Ô de tous les mortels assemblage effroyable !
D'inutiles douleurs éternel entretien !
Philosophes trompés qui criez: « Tout est bien »,
Accourez, contemplez ces ruines affreuses,
Ces débris, ces lambeaux, ces cendres malheureuses,
Ces femmes, ces enfants l'un sur l'autre entassés,
Sous ces marbres rompus ces membres dispersés ;
Cent mille infortunés que la terre dévore,
Qui, sanglants, déchirés, et palpitants encore,
Enterrés sous leurs toits, terminent sans secours
Dans l'horreur des tourments leurs lamentables jours !
Aux cris demi-formés de leurs voix expirantes,
Au spectacle effrayant de leurs cendres fumantes,
Direz-vous : « C'est l'effet des éternelles lois
Qui d'un Dieu libre et bon nécessitent le choix » ?
Direz-vous, en voyant cet amas de victimes :
« Dieu s'est vengé, leur mort est le prix de leurs crimes » ?
Quel crime, quelle faute ont commis ces enfants
Sur le sein maternel écrasés et sanglants ?

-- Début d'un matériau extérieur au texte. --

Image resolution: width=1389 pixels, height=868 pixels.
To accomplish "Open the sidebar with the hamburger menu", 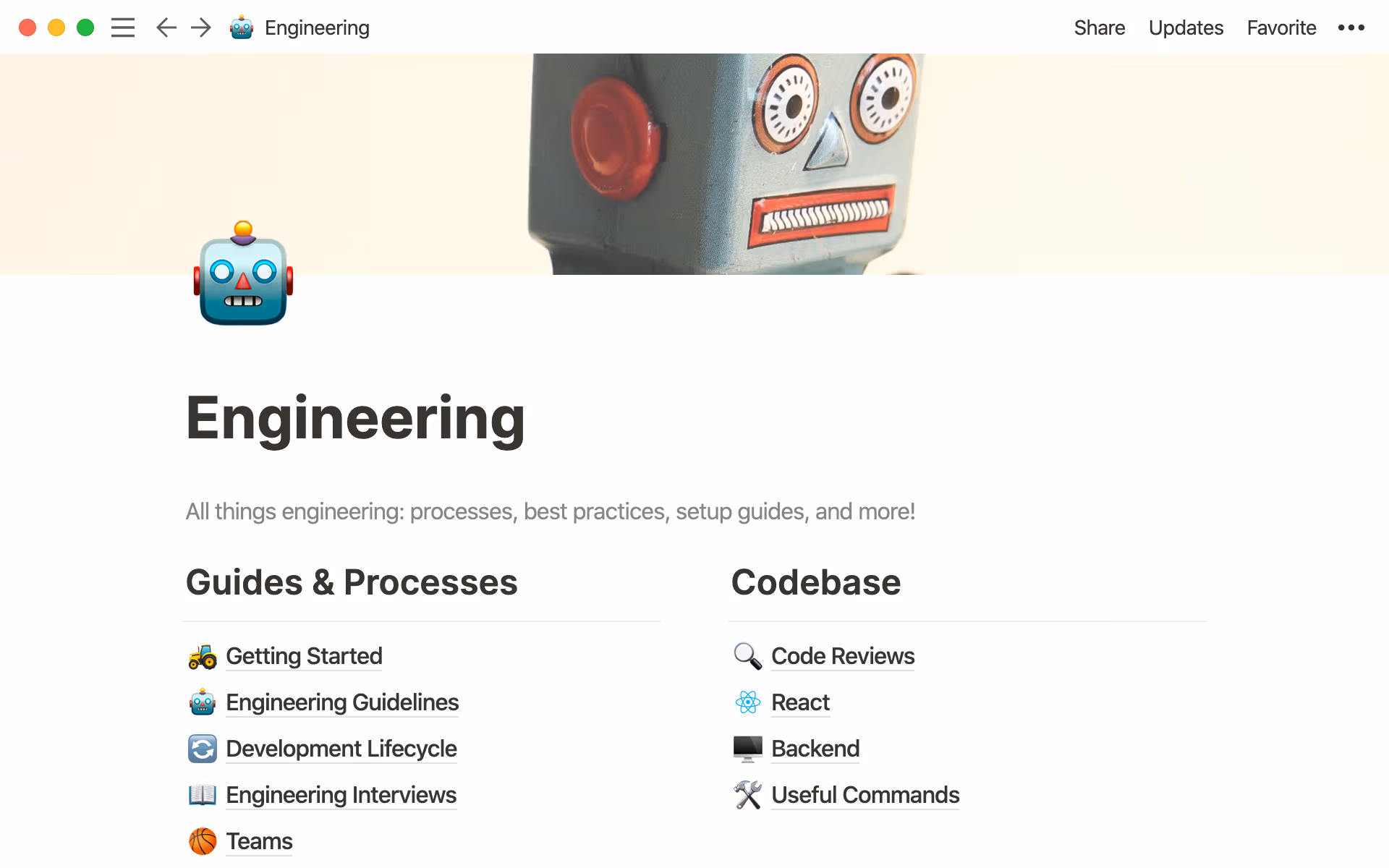I will point(123,27).
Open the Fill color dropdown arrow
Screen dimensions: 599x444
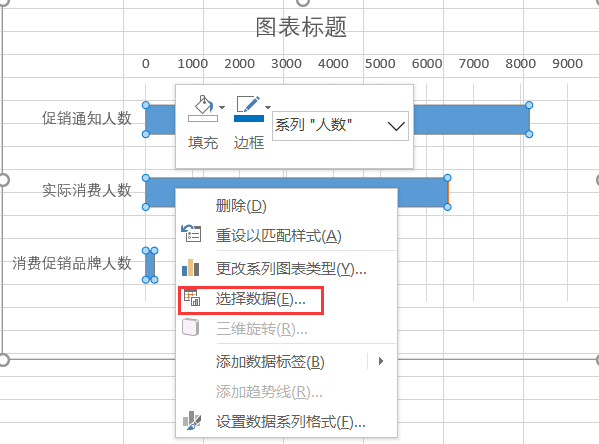click(222, 107)
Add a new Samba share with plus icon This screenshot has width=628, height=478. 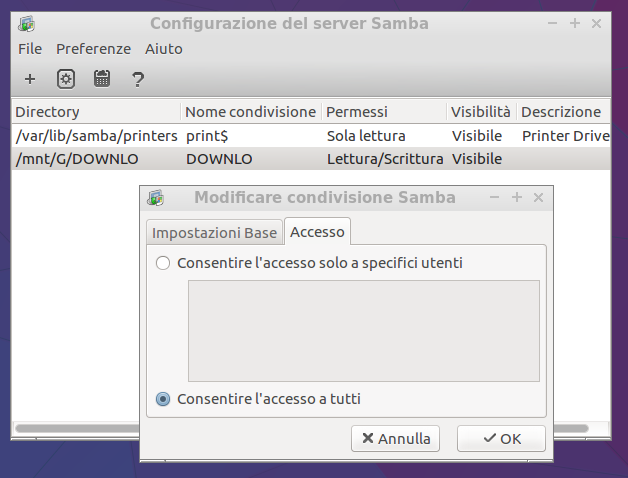click(x=30, y=79)
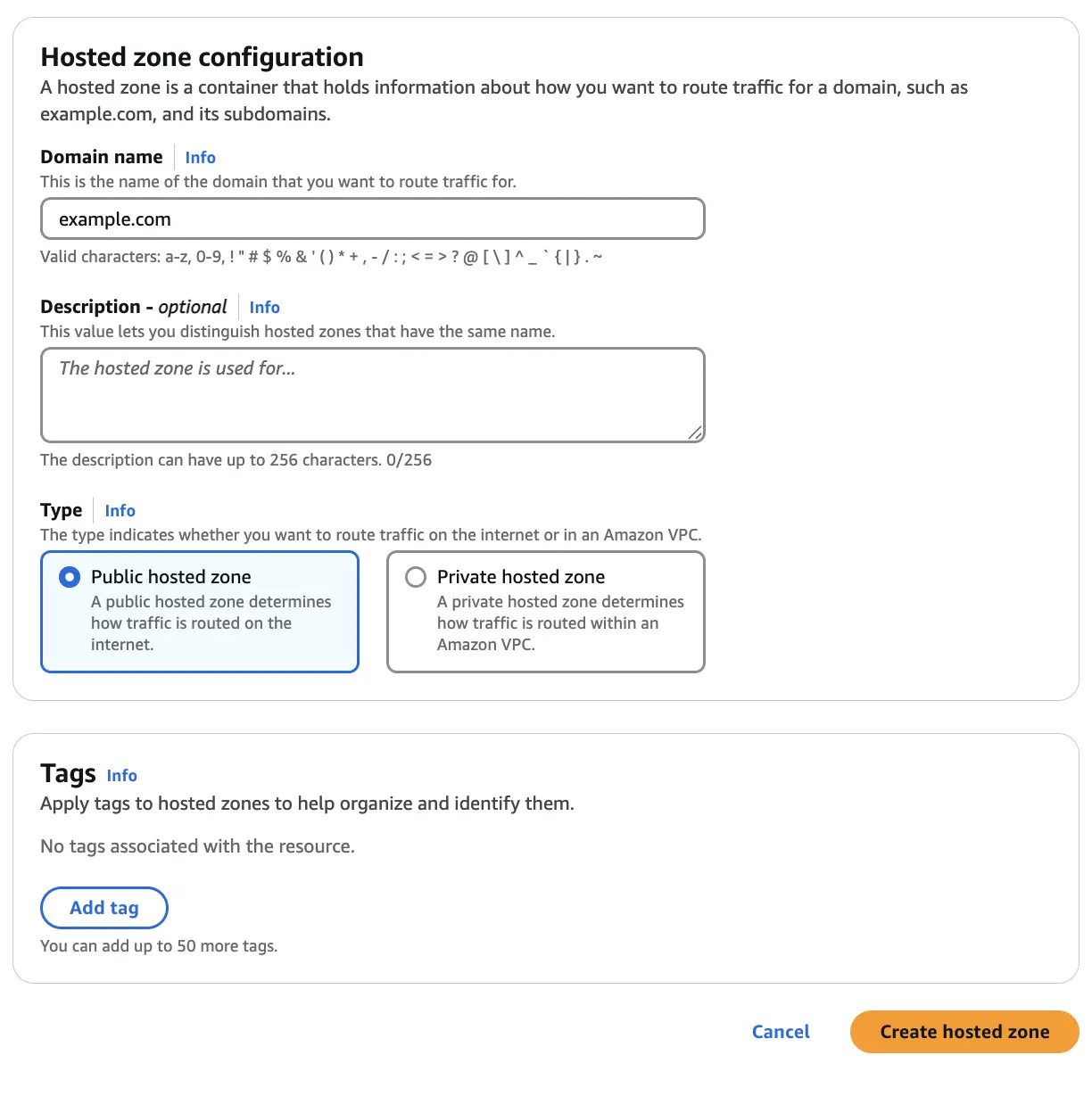Click the Private hosted zone description text
The width and height of the screenshot is (1092, 1113).
[x=560, y=623]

Lisbonne, qui n'est plus, eut-elle plus de vices
Que Londres, que Paris, plongés dans les délices ?
Lisbonne est abîmée, et l'on danse à Paris.
Tranquilles spectateurs, intrépides esprits,
De vos frères mourants contemplant les naufrages,
Vous recherchez en paix les causes des orages :
Mais du sort ennemi quand vous sentez les coups,
Devenus plus humains, vous pleurez comme nous.
Croyez-moi, quand la terre entrouvre ses abîmes
Ma plainte est innocente et mes cris légitimes.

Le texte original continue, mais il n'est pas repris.